Voraussetzung zur sicheren Verankerung an den Böden war die passende Befestigung. Zunächst wurden hierbei U-Schienen mit rund 3.000 fischer Betonschrauben UltraCut FBS II in der Größe 8 x 60 mm aus nichtrostendem Stahl (R) im Boden verankert. Hierauf ließen sich die einzelnen Rampenelemente aufstecken. Die innovative, verdeckte Befestigungs-Methode erforderte nur wenige Befestigungspunkte im Verankerungsgrund und ermöglichte die freie Positionierung der Bohrungen, um Bewehrungstreffer zu vermeiden – zugunsten der einfachen, schnellen und sicheren Montage. Neben Beton lag an den Haltestellen Kopfsteinpflaster vor, das nicht mit der Europäisch Technischen Bewertung (ETA) der UltraCut FBS II abgedeckt ist. Mitarbeiter der Fisco GmbH führten Zugversuche vor Ort mit den Betonschrauben durch, um deren Eignung für diese Anwendung nachzuweisen. „Die Markenbekanntheit der Firma fischer, zu der Fisco zu 100 Prozent gehört, überzeugte uns zusätzlich von dem Rampen-System“, sagt Falk Hamann. „Wir konnten sichergehen, dass man sich auf die Qualität und Funktionalität der Produkte verlassen kann.“
Im Praxiseinsatz haben sich die Rampen rückblickend bewährt und ihre Vorteile unter Beweis gestellt. „Dank des modularen Konzepts der Lösung konnten wir an allen unterschiedlichen Haltestellen die Barrierefreiheit der Jenaer Straßenbahn gewährleisten.
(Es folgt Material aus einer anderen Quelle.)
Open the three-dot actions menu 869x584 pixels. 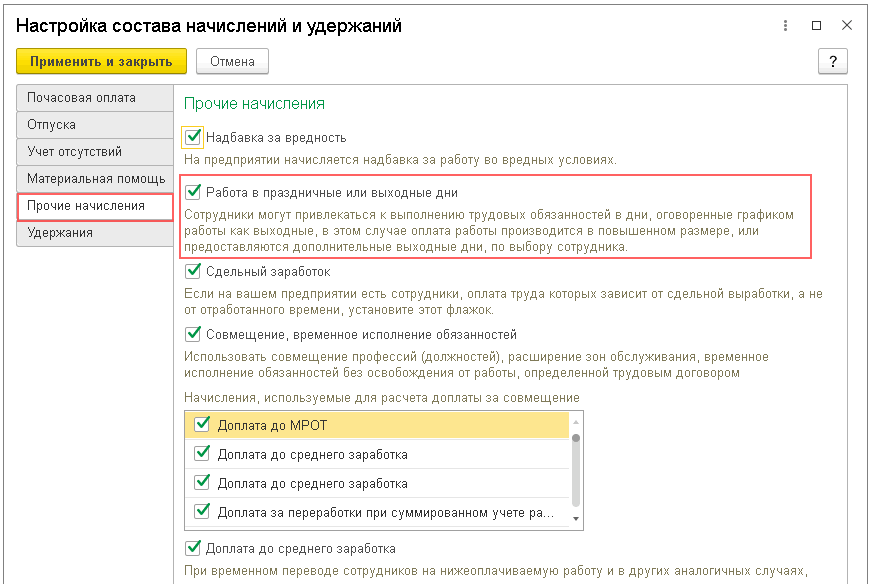[x=786, y=24]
Die Rampen sind durchdacht bis zur bündig abschließenden Senkkopfschraube, die Stolpergefahren vermeidet, sind täglich stark frequentiert und sehen immer noch frisch und ansprechend aus“, betont Falk Hamann. „Aus glasfaserverstärktem Kunststoff gefertigt, bieten die Rampen-Systeme eine höhere Formstabilität und Belastbarkeit als andere Bauteile, sind sehr witterungsbeständig, verschleißfest sowie durch das Gewicht der einzelnen Segmente von nur 11 kg als auch durch den geringen Montageaufwand einfach zu händeln.“ Neben der passenden Komplett-Lösung aus einer Hand punktete Fisco auch mit begleitenden Serviceleistungen. „Mich begeisterte die Professionalität des Unternehmens. So haben die Mitarbeiterinnen und Mitarbeiter für die verschiedenen Anwendungsfälle schnell und flexibel Lösungen gefunden und lagen dabei stets im Zeitplan.“ Die Leistungen reichten dabei von der Planung über die Entwicklung projektspezifischer Rampen-Lösungen inklusive Praxisversuchen und Testaufbauten mit mehreren Prototypen bis hin zur Erstellung passender Montageanleitungen und der Unterstützung bei der Ausführung vor Ort.
Entstanden sind Haltestellen in Jena, an denen Fahrgäste mit eingeschränkter Mobilität, wie Rollstuhlfahrer, jederzeit selbstständig und sicher in die Straßenbahnen ein- und ausfahren können. „Eine barrierefreie Intrastruktur ist wichtig für eine inklusive Gesellschaft“, sagt Günther Hirt, Geschäftsführer der Fisco GmbH. „Mit unseren Rampen-Systemen tragen wir im Bahnbereich einen Teil dazu bei, Verkehrsmittel für Menschen mit eingeschränkter Mobilität zugänglich zu machen.“ Verschiedene, in einem eigenen automatisierten Fertigungsverfahren hergestellte Fisco Rampenlösungen als Baukastensysteme sind serienmäßig lieferbar. Dank des modularen Aufbaus bieten sie unterschiedlichste Möglichkeiten zur individuellen Anpassung der Höhe, Breite, Länge und optischen Gestaltung. Zusätzlich entwickelt und liefert Fisco Sonderlösungen, die optimal auf die individuellen Gegebenheiten vor Ort, Anforderungen der Kunden und Bedürfnisse der Nutzer abgestimmt sind.